Meskipun jumlah pasti mahasiswa baru semester gasal 2025/2026 belum diketahui, Dekan berpesan agar pembekalan awal tetap dipersiapkan. Materi pembekalan diharapkan mencakup budaya akademik, kode etik mahasiswa, adab terhadap dosen, serta etika pergaulan antarmahasiswa. Wakil Dekan Bidang III diharapkan menyusun kerangka materi untuk menghindari pemahaman keliru dari mahasiswa senior, seperti persepsi salah terhadap sistem perkuliahan daring atau blended learning yang sudah tercantum dalam RPS.
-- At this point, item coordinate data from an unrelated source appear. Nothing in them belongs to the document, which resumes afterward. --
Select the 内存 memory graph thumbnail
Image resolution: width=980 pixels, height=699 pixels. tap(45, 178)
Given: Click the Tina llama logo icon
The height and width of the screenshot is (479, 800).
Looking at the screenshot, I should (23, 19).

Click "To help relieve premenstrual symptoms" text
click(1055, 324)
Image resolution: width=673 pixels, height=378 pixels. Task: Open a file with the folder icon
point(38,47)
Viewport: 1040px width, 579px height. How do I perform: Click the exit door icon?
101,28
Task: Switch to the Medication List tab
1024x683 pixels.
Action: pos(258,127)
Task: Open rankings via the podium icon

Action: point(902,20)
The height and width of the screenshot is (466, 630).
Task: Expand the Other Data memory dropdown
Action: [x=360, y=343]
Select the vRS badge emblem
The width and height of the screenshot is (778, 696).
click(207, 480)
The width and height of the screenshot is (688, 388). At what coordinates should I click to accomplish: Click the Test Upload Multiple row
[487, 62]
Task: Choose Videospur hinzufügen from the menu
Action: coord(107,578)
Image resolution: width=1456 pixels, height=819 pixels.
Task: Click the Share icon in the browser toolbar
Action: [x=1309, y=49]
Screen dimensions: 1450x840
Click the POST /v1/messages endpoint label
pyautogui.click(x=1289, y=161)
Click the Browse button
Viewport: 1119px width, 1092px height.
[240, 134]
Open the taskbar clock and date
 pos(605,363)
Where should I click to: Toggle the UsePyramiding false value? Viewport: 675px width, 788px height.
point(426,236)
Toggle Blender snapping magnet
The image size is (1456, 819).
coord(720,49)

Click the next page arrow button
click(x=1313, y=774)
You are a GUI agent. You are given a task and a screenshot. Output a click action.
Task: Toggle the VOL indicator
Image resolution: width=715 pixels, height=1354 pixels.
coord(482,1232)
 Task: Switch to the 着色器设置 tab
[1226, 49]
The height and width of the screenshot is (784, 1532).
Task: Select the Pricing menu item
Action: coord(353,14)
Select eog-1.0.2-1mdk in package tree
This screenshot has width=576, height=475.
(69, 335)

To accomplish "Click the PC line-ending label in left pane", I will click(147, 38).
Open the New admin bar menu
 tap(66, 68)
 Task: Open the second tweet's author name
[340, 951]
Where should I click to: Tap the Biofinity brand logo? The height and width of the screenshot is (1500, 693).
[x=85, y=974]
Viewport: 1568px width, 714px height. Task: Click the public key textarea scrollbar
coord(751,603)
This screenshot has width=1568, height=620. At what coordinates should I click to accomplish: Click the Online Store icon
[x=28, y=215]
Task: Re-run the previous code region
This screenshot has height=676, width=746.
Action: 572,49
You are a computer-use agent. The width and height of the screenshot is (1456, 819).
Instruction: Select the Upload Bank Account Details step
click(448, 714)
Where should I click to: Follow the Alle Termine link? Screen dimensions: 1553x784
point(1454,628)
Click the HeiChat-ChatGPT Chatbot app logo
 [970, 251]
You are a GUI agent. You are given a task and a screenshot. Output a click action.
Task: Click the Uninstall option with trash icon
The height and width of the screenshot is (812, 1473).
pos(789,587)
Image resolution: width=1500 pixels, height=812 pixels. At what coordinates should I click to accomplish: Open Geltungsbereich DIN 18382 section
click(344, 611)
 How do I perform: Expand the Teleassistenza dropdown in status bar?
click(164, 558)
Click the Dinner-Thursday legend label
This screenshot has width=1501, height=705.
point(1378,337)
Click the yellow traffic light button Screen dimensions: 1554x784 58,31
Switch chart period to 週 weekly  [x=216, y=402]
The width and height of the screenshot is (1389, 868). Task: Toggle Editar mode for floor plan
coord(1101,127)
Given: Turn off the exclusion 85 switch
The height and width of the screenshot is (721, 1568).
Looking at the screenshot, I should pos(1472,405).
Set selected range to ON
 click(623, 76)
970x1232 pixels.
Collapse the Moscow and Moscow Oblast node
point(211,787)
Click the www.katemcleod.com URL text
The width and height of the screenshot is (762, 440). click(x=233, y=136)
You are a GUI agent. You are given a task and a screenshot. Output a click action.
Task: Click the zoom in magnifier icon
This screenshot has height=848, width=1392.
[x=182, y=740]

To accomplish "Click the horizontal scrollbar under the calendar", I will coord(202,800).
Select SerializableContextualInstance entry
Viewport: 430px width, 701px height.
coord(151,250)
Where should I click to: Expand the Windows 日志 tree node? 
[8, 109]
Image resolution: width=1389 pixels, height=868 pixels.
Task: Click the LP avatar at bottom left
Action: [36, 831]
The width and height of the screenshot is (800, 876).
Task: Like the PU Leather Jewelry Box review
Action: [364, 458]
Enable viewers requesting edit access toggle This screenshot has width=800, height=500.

Mengenai program Pengenalan Lapangan Persekolahan (PLP) dan magang, ke depan akan diintegrasikan ke dalam skema Merdeka Belajar Kampus Merdeka (MBKM). Dalam kurikulum baru, PLP akan dilebur menjadi bentuk magang pendidikan. Praktikum lapangan diharapkan dapat disesuaikan dengan kalender akademik mitra dan dilaksanakan pada semester antara agar tidak mengganggu jadwal perkuliahan reguler.

Hj. Farida Barik, S.Ag. (Fungsional Pengembang Teknologi Pembelajaran) selaku koordinator Akademik Fakultas Adab dan Bahasa, melaporkan bahwa sebaran dan beban mengajar dosen telah selesai disusun. Namun, masih terdapat mata kuliah bidang ilmu agama yang belum memiliki pengampu. Ia juga melaporkan terdapat satu dosen yang pensiun tahun ini, dan beberapa dosen masih memiliki beban mengajar kurang dari 12 SKS.

Penjadwalan perkuliahan untuk angkatan lama telah disusun, sedangkan untuk angkatan baru masih menunggu hasil jalur mandiri, yang nantinya akan berisiko mengurangi beban SKS beberapa dosen. Ia juga menyampaikan bahwa beberapa nama dosen luar biasa baru telah masuk dalam daftar, sehingga berpotensi mengurangi beban mengajar bagi dosen luar biasa yang telah lama mengabdi.

Beliau juga berharap kepada para koordinator program studi untuk mengingatkan kepada para mahasiswa lama agar segera melakukan pembayaran registrasi semester ganjil 2025/2026 ini. Dan beliau juga berpesan kepada para mahasiswa semester 10 ke atas agar membawa Kartu Hasil Studi (KHS) di saat perwalian guna menghindari kasus mata kuliah yang tertinggal.